#### Explain solution RD Sharma class 12 Chapter 11 Higher Order Derivatives exercise Fill in the blanks question 5

Answer:  $\frac{d^{2} y}{d x^{2}}=\frac{-e^{x}}{\left(1+e^{x}\right)^{3}}$

Hint: Differentiate given equation w.r.t x. Use  $\frac{d x}{d y}=\frac{1}{d y / d x}$

Given:  $y=x+e^{x}$

Solution:

It is given that:  $y=x+e^{x}$

\begin{aligned} &\therefore \frac{d y}{d x}=1+e^{x} \\ & \end{aligned}

$\frac{d x}{d y}=\frac{1}{d y / d x} \\$

$\therefore \frac{d x}{d y}=\frac{1}{1+e^{x}}$                                                                 …(i)

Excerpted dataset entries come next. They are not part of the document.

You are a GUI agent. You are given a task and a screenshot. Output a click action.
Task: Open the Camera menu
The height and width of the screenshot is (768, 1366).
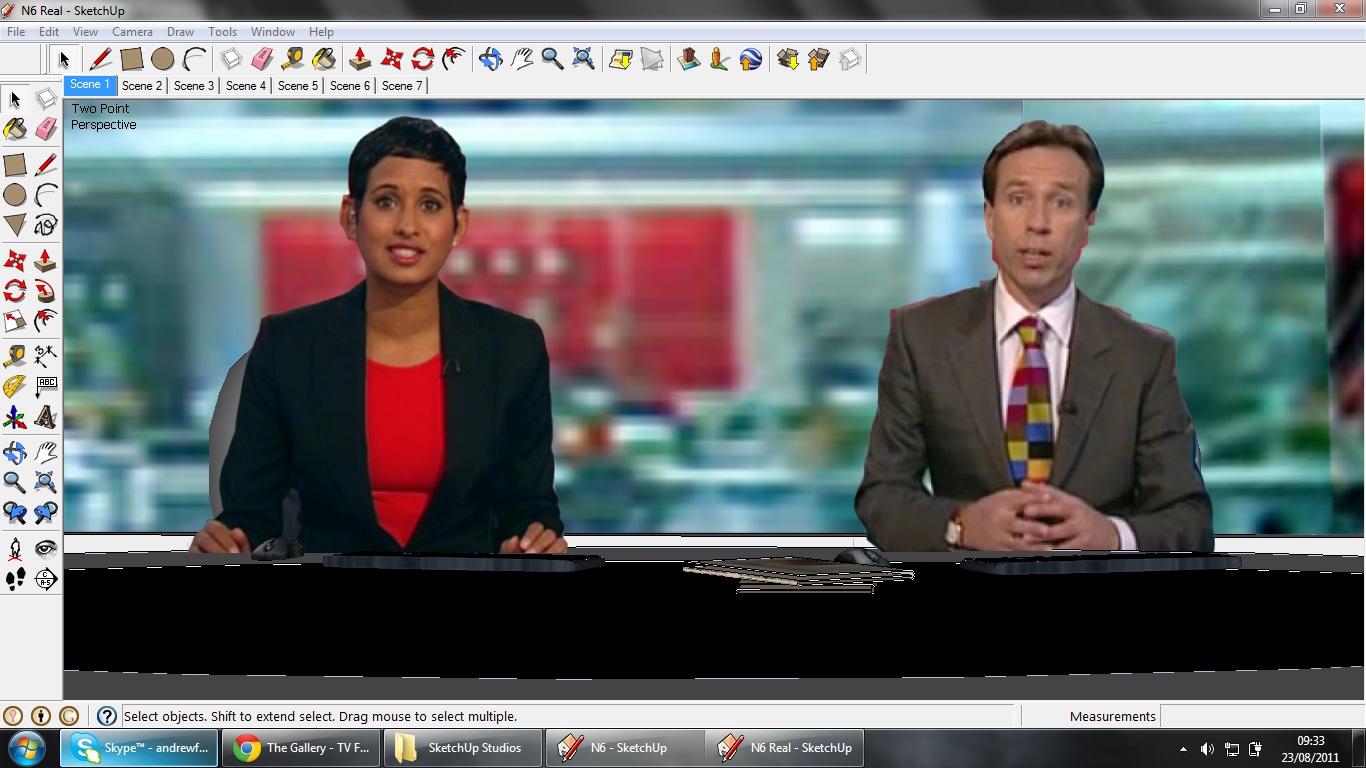[x=132, y=32]
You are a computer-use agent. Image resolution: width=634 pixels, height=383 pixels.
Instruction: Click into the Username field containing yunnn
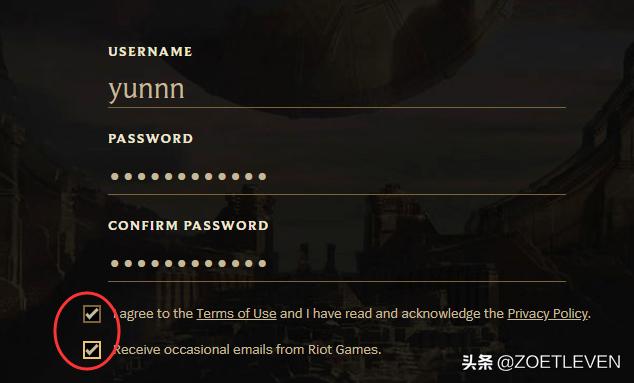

Again, differentiating w.r.t x:

\begin{aligned} &\frac{d}{d y}\left(\frac{d x}{d y}\right)=\frac{d}{d y}\left(\frac{1}{1+e^{x}}\right) \\ & \end{aligned}

$\frac{d^{2} x}{d y^{2}}=\frac{d}{d x}\left(\frac{1}{1+e^{x}}\right) \frac{d x}{d y} \\$

$=\left(\frac{-1}{\left(1+e^{x}\right)^{2}}\right) \frac{d}{d x}\left(e^{x}\right) \cdot\left(\frac{1}{1+e^{x}}\right)$                           [ using (i) ]

$=\left(\frac{-1}{\left(1+e^{x}\right)^{2}}\right)\left(e^{x}\right) \cdot\left(\frac{1}{1+e^{x}}\right)$

Thus, $\frac{d^{2} x}{d y^{2}}=\frac{-e^{x}}{\left(1+e^{x}\right)^{3}}$